Missa para Herzog na catedral da Sé foi o princípio do fim da ditadura militar |
"É melhor ficar calado e não comentar nada. Se você não calar, a gente te cala".E o repórter Lucas Ferraz deu as previsíveis derrapadas de quem escreve sobre o que não domina. Exemplo:
"...[Herzog] militava no partido, mas, segundo amigos, não exercia atividades clandestinas, nem poderia ser apontado como um quadro fixo do partido, que àquela altura já considerava a luta armada um grande erro".O Partido Comunista Brasileiro não se direcionava para as atividades clandestinas; praticamente só se tornavam clandestinos os dirigentes, por motivos óbvios.

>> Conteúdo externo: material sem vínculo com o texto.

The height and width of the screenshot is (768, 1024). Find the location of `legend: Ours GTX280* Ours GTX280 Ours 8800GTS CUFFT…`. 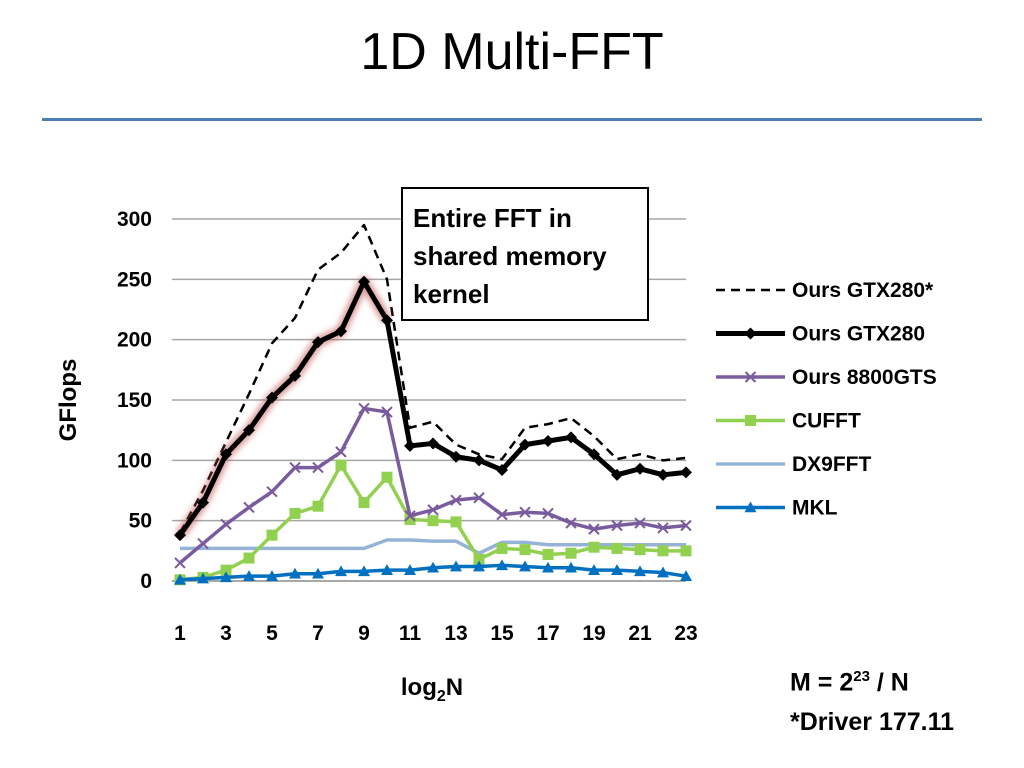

E, DESDE O PRIMEIRO MOMENTO, considerou a luta armada um grande erro, chegando a caluniar seus expoentes. Para evitar que os militantes prestassem ajuda solidária a combatentes da VPR, chegou ao cúmulo de afirmar em seu jornal que o comandante Carlos Lamarca seria um provocador a serviço do imperialismo, incumbido de fornecer pretextos para o fechamento do regime.
A REPRESSÃO HABITUAL E A FORA DE CONTROLE
No caso dos militantes da luta armada, as torturas tinham intensidade extrema nos primeiros dias, pois a repressão queria arrancar de nós informações que lhe permitisse alcançar os companheiros lá fora, antes que, advertidos, estes abandonassem os aparelhos tornados inseguros e deixassem de cobrir os pontos agendados conosco.

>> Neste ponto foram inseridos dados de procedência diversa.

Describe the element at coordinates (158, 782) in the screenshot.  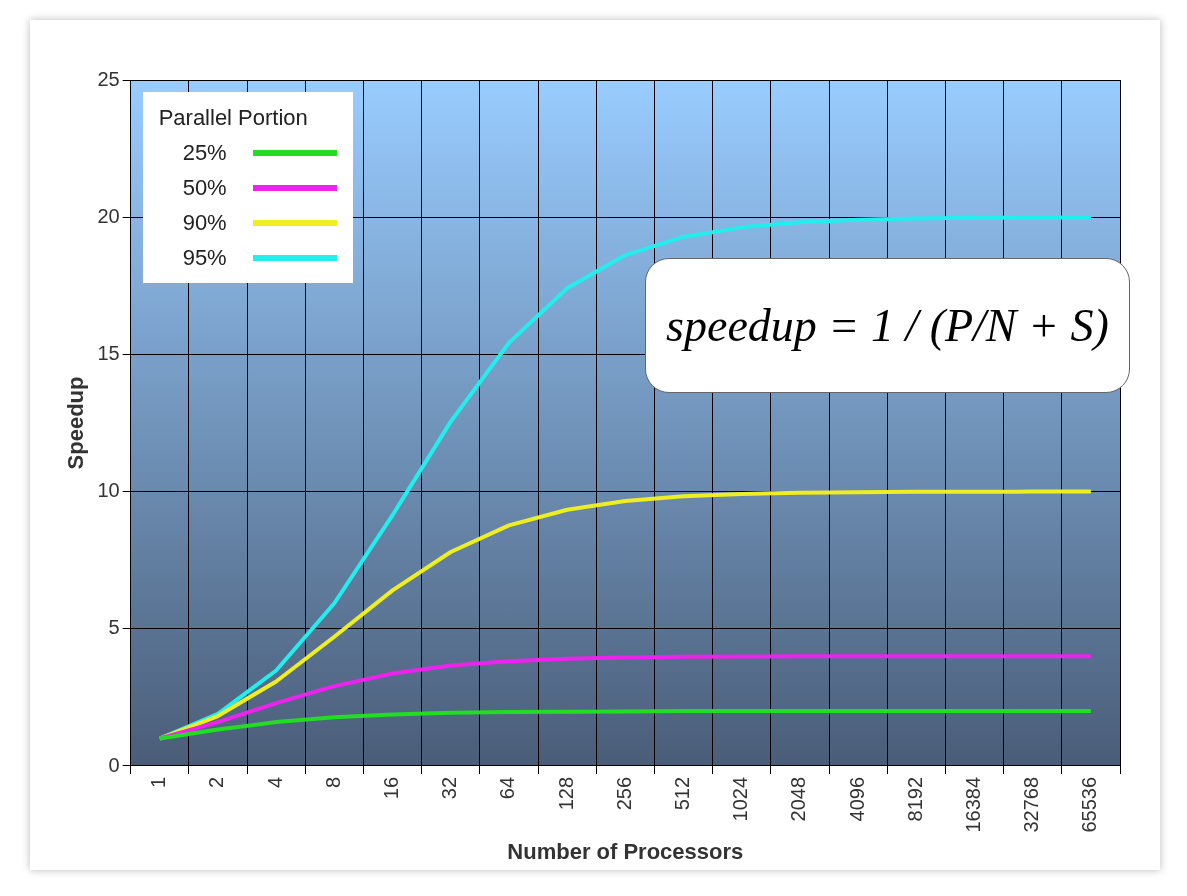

Não havia tal premência no caso de Herzog, daí ser mais plausível a hipótese de acidente de trabalho. Ou seja, a de que não pretendiam propriamente massacrá-lo, mas fazer com que se incriminasse, e incriminasse a outros.

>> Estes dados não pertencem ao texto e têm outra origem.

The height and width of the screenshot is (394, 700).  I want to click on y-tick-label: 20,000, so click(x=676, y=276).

Ocorre que o choque elétrico --a modalidade de tortura que eles mais utilizavam quando não queriam deixar marcas-- é imprevisível. Se curto, não desconcerta tanto. Se longo, pode causar enfarte (até porque não se consegue respirar enquanto ele dura). Eu diria que erraram a mão com os choques elétricos e se viram às voltas com um defunto indesejado, tanto que tudo fizeram para camuflar o sucedido.
Também é interessante este testemunho do então governador Paulo Egydio Martins, hoje com 84 anos:
Onde morreu Herzog: o DOI-Codi funcionava nos fundos desta delegacia paulista |
"Havia um comando paralelo no Exército, e é bem provável que houvesse também um comando anarquista na Secretaria de Segurança Pública. Esse era um problema absolutamente crítico, que infelizmente saiu do controle".Foi exatamente a tese que defendi: a de que a corja do DOI-Codi, na contramão da abertura lenta, gradual e progressiva do ditador Geisel, prendeu o coitado para retaliar o governador Paulo Egydio (amigo do jornalista) e para tentar mostrar que seus préstimos ainda eram necessários, seja fazendo alarmismo acerca da exageradíssima infiltração comunista na TV Cultura, seja acalentando a possibilidade de que os alunos de Herzog na USP botassem o movimento estudantil na rua.
De resto, o termo anarquista é inadequado neste contexto. Melhor caberia ultradireitista ou fascista.
E quem observou a atuação da SSP nos episódios da USP, da cracolândia e do Pinheirinho tem razões de sobra para concluir que o problema continua até hoje fora do controle.